Edward sighed and narrowed his eyes. “Did you ask her?”
“Well no, but — I promise!”
Paulie held up The Muppet Movie soundtrack and Edward groaned, covered his face with a hairy hand and peered at him through two fingers. He gave a lackluster rendition of Miss Piggy’s trademark Hi-YA! , and Edward removed the perfect black circle from its sleeve, paused to secretly covet the soft colors of the album cover. Time had faded the pastels of Kermit and Miss Piggy, in a rowboat under a rainbow, supported by clouds and the suggestion of water. Edward had loved this record, and he held his breath as it opened and broadened: that familiar precipitous static, the first notes of “Rainbow Connection.” Paulie, the self-appointed minstrel of all things gleeful and airy, approached Adeleine with a mock-solemn pout. He bowed modestly and stretched out his hand. Thomas, trying not to laugh at the visible contraction of Adeleine’s frame, gave her a squeeze on the shoulder.
As it turned out, Adeleine was a practiced dancer, confident even with her eyes closed. She moved without hesitation, understood the relationship between the music and the body, allowed no delay between the first and the second. The rest of them watched as she and Paulie twirled and retreated. Thomas felt a loosening warmth, and when the song ended, he welcomed her return with an embrace that betrayed his longing.

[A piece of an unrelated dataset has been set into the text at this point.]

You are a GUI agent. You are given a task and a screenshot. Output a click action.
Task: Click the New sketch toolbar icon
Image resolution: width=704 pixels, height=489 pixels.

Claudia, sitting in the corner with a Vodka Collins — the viscous mix, she suspected, long expired — seemed more confident each moment of every tenant’s insanity, and returned the winks that Paulie, in a powder-blue tuxedo he had worn to a family wedding, kept sending her.
Edith, feeling girlish and opened as she never was in her memory, sidled up to Paulie’s sister and kissed her, wetly, on the cheek. “Move over, Muffin!” she said, settling on the couch, adjusting her knees and hips. Claudia, shocked and curious in equal measure, examined the source of the sticky saliva: she saw the slow turn and aim of the eyes, noted the misaligned buttons of the stiff shirt, and saw this was a woman with a rapidly receding grasp. Suddenly empowered by a feeling of goodwill and forgiveness, she took the gnarled hand and brought it into hers. “Declan and I just love a party,” said Edith, and Claudia nodded. She could hear but not see Paulie laughing. “Thank you for giving us this,” she said. “Edith.”
—
IN THE END, everyone drank enough to see double, except Paulie, who had altered his vision anyway with a pair of tortoiseshell prescription glasses found in a kitchen drawer. The light appeared to hold all the bits of old life unsettled and suspended by their dancing, so that a haze hung over the new circles of movement. Claudia and Edward sat on the musty couch making cruel fun of each other — his sullied sweatpants, her giant purse — before solidifying their bond and moving on to the ridicule of the others. Paulie taught Edith a dance he’d invented called The Slimiest Worm! and Adeleine sang with the songs coming from the stereo and eventually, in a momentous impulse, fetched her guitar from upstairs and led them all in a sing-along, her thumb and index and middle fingers tugging gently and confidently at the steel, as though beckoning someone shy closer. Thomas drew caricatures of everyone with his right hand — which was more talented than he believed — and taped them to their backs. Edith disappeared into her bedroom for a while and cried until she forgot why, exactly, and emerged wearing an enormous Sunday-at-church type hat, a monstrosity ringed by swirls of gauze that resembled a naive rendering of Saturn. Edward insisted on trying it on, and affecting a smug New England tone, dragging out his syllables. “I come from a long line of honorable Protestant people with sticks far up their anuses,” he said. “And as it happens, my family has culled those sticks over the years to build a lovely summer home on the Cape!” Claudia’s fingers dug into his wrists, begging that he continue to delight her. In that untouched space of four and a half hours, no one missed them and none of them missed anyone, and the sun went down and the streetlamps went on, and the phone never rang.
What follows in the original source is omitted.